- _Exercise details_:
Format the lines of the records from the line with "Task: Click the AFRO name text in the image" to the line with "Viewport: 241px width, 266px height." as a Markdown table with the columns Row and Line, leaving out any blank lines.

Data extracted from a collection
** Start **
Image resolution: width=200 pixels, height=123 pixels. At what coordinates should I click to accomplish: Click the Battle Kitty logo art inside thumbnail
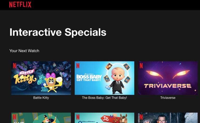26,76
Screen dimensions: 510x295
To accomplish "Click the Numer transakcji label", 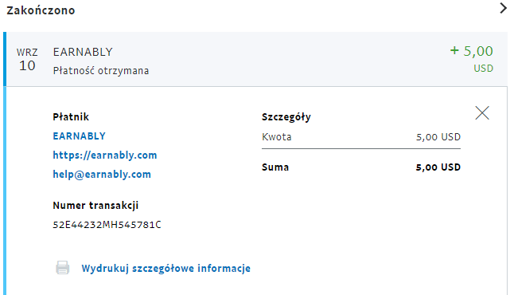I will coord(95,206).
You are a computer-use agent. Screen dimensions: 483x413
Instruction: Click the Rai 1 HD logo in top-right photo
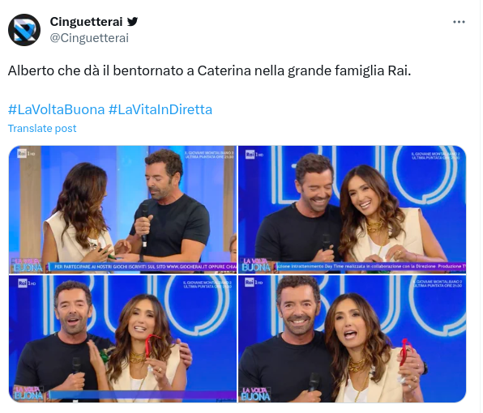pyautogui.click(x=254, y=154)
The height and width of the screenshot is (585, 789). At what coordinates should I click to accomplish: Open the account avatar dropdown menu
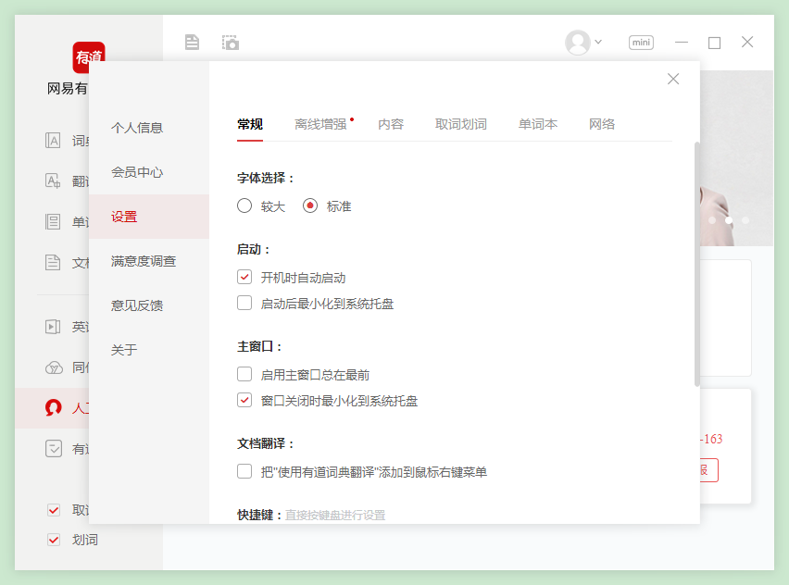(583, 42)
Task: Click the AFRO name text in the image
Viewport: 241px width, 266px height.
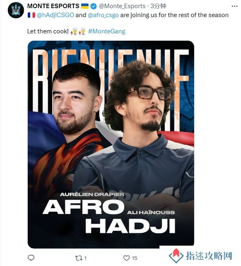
** End **
** Start **
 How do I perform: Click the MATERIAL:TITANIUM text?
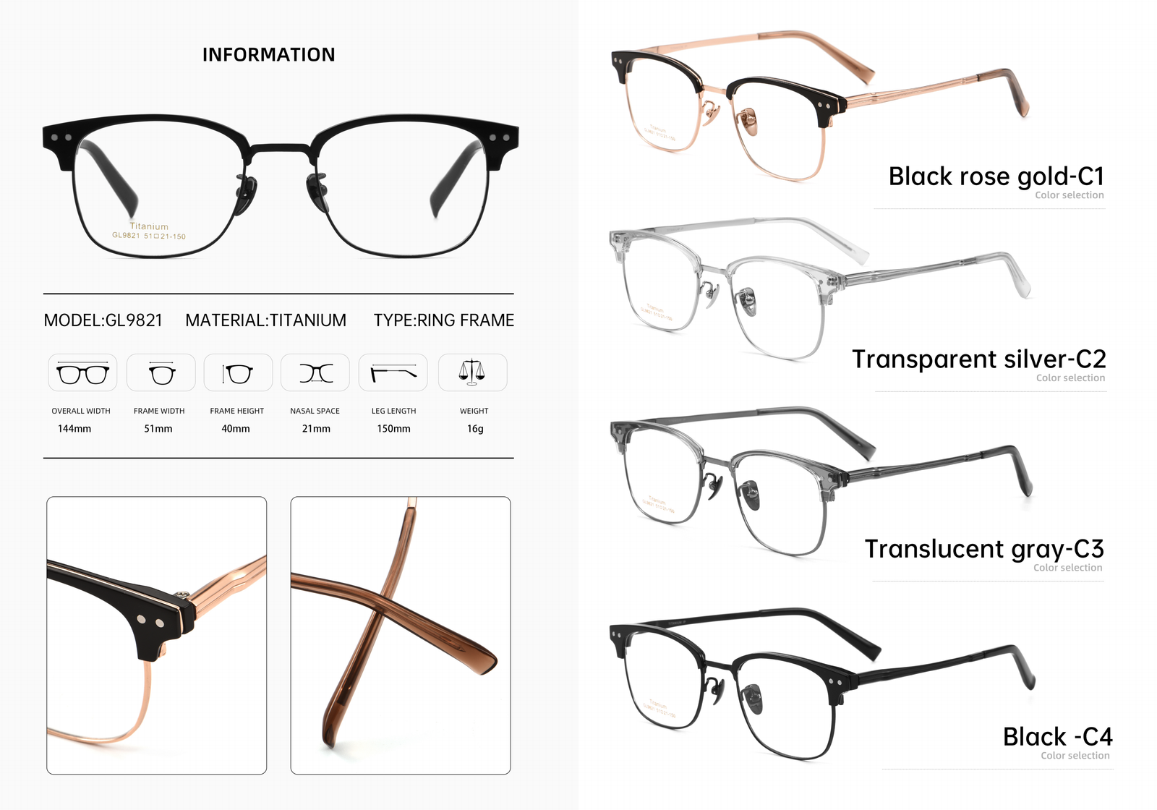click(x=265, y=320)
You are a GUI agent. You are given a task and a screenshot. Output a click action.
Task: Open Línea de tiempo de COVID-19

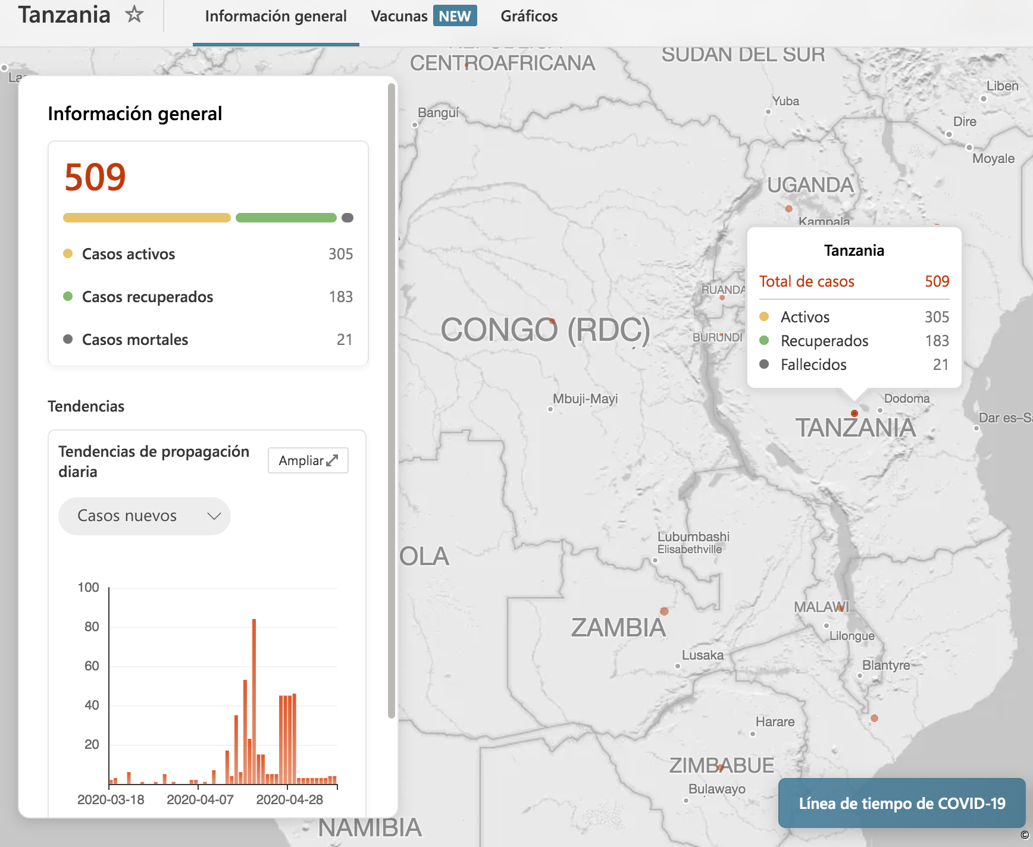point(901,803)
** End **
** Start **
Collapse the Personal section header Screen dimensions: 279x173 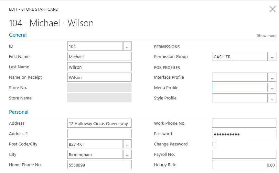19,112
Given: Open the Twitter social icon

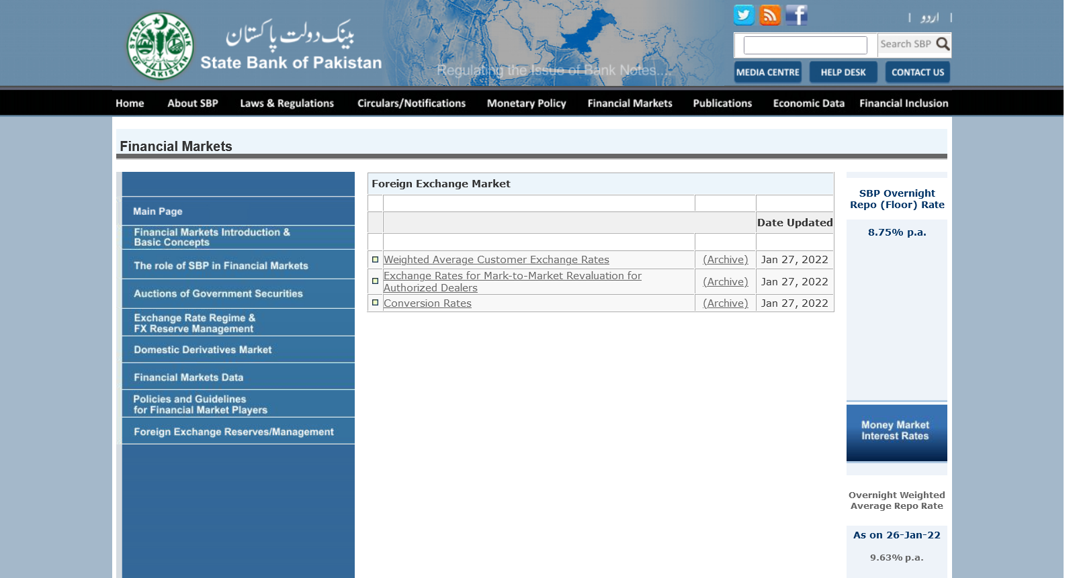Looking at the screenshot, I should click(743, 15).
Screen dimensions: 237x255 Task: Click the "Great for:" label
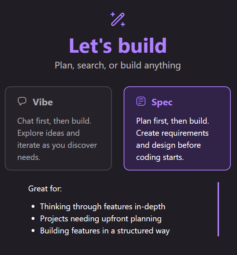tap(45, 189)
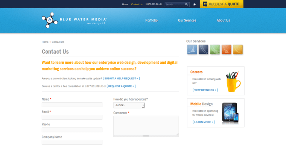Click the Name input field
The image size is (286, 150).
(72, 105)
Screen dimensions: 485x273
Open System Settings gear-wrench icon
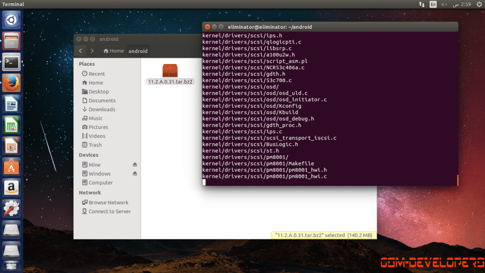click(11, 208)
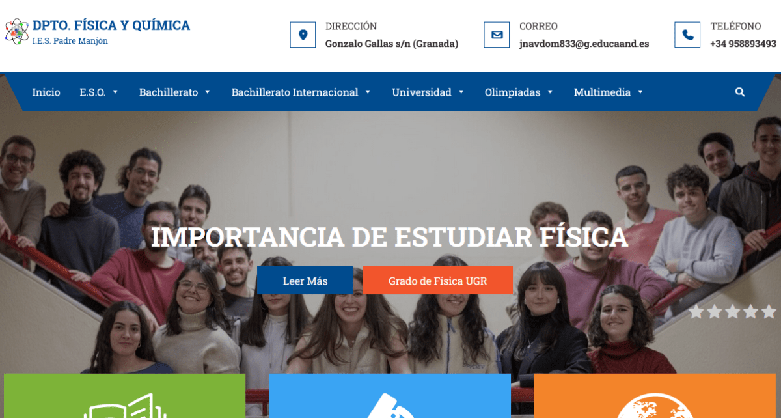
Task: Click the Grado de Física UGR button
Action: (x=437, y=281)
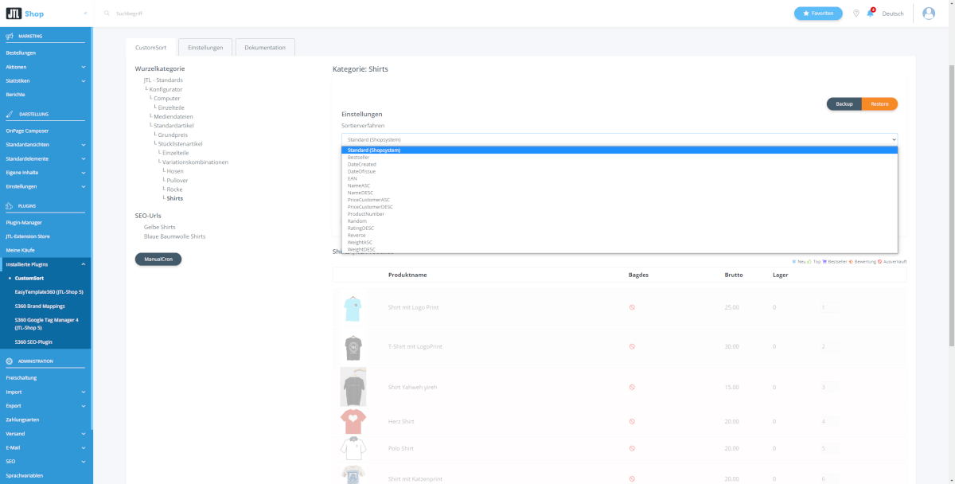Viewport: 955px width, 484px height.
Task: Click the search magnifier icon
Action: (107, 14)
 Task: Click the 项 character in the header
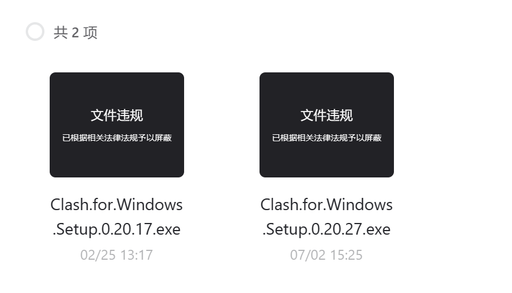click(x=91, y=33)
** End **
- _Final answer_:
| Row | Line |
|---|---|
| 1 | Task: Click the AFRO name text in the image |
| 2 | Viewport: 241px width, 266px height. |